Am bekanntesten sind aber wohl seine Arbeiten über die Stabilität des Sonnensystems. Darüber arbeitet Laskar schon seit Jahren und ich habe hier im Blog auch schon über frühere Ergebnisse berichtet.
Nun hat er wieder eine neue Arbeit zum Thema veröffentlicht. Und wieder lautet das wichtigste Ergebnis: es besteht eine geringe Chance, dass in fernster Zukunft die Planeten des inneren Sonnensystems (also auch die Erde) miteinander kollidieren bzw. aus dem System geworfen werden.
Wie schon in den früheren Arbeiten dreht sich alles um Merkur. Der innerste und kleinste Planet im Sonnensystem hat wegen seiner Nähe zur Sonne auch eine sehr interessante Dynamik. Schon 1994 zeigte Laskar, dass die Exzentrizität der Merkurbahn (also die Abweichung von der Kreisform) unter Umständen sehr groß werden kann. Seine Methodik blieb allerdings nicht ohne jede Kritik: Laskar hat gezielt “Worst-Case”-Szenarien gesucht; also einr große Menge an Anfangsbedingungen untersucht und die ausgewählt, die am ehesten auf eine Kollision von Planeten hindeuten. Diese wurden dann variert und als neue Anfangsbedingungen verwendet; aus den Ergebnissen wurden wieder die “schlechtesten” ausgewählt – usw. Am Ende konnte er so z.B. Merkur aus dem Sonnensystem fliegen lassen.

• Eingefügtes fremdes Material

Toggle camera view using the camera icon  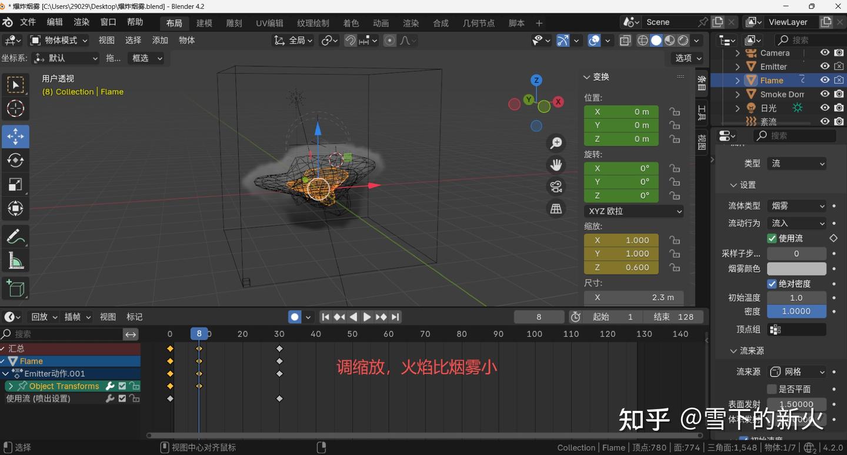(x=556, y=186)
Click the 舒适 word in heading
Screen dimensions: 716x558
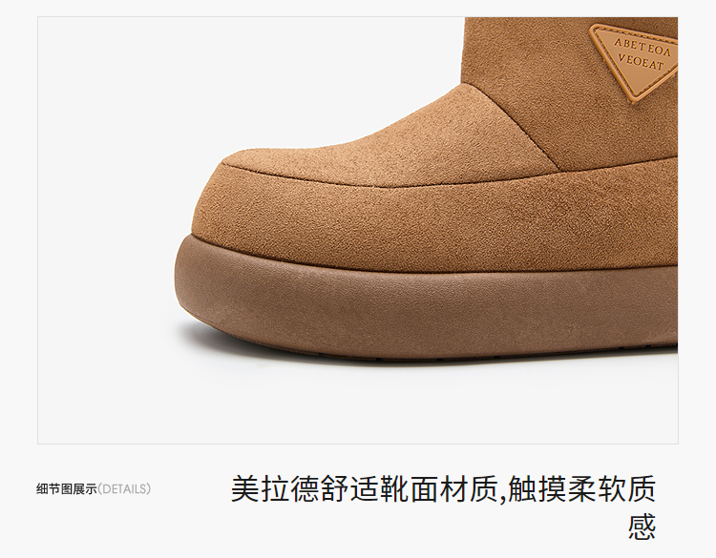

In seiner neuen Arbeit: “Existence of collisional trajectories of Mercury, Mars and Venus with the Earth“, die vor kurzem in Nature erschienen ist, hat Laskar nun zumindest einige der Probleme aus den letzten Arbeiten gelöst. Die Näherungsmodelle, die er zur Simulation verwendete, funktionierten bei großen Exzentrizitäten nicht richtig – diese Modelle wurden nun verbessert. Außerdem wurden nun auch die Effekte der Allgemeinen Relativitätstheorie berücksichtigt. Das war nötig, weil er in seiner letzten Arbeit “Chaotic Diffusion in the Solar System” zu Ergebnissen kam, die anderen Arbeiten widersprachen.
Die neue Arbeit zeigt nun wieder, dass Merkur – wenn man seine Bahn über einen Zeitraum von einigen Milliarden Jahren betrachtet, eine sehr große Exzentrizität bekommen kann. Das liegt an einer säkularen Resonanz mit Jupiter, durch die Drehmoment vom äußeren ins innere Sonnensystem übertragen werden kann. Je größer aber die Exzentrizität einer Bahn ist, desto langgestreckter ist sie auch. Die Bahn kann also nun auch die Bahnen anderer Planeten kreuzen; Kollisionen sind möglich. Genauso steigt die Chance einer Kollision mit der Sonne bzw. ein Auswurf aus dem Sonnensystem. Alle drei Möglichkeiten hat Laskar in Merkurs Zukunft gefunden.
Interessant sind aber auch die Auswirkungen, die die Erhöhung von Merkurs Exzentrizität auf die anderen Planeten hat. Denn die veränderte Merkurbahn führt natürlich zu veränderten gravitativen Störungen auf die restlichen Planeten. In einer der Simulationen näherte sich beispielsweise der Mars bis auf wenige 100 Kilometer der Erde – die Auswirkungen durch die Gezeitenkräfte wären verheerend (wenn auch die Aussicht auf Mars vermutlich phänomenal wäre…).
Das Bild oben zeigt, wie sich die Exzentrizitäten von Merkur (rot), Mars (grün) und Erde (blau) im Verlauf von 3,5 Milliarden Jahren ändern. Anfänglich schwanken die Kurven nur um ihre heutigen Werte – dann aber beginnt Merkurs Exzentrizität zu wachsen; sinkt dann aber am Schluß wieder – gleichzeitig steigt die Exzentrizität des Mars (dafür ist wieder eine säkulare Resonanz verantwortlich); wodurch sich seine Bahn so ändert, dass er der Erde sehr nahe kommen kann.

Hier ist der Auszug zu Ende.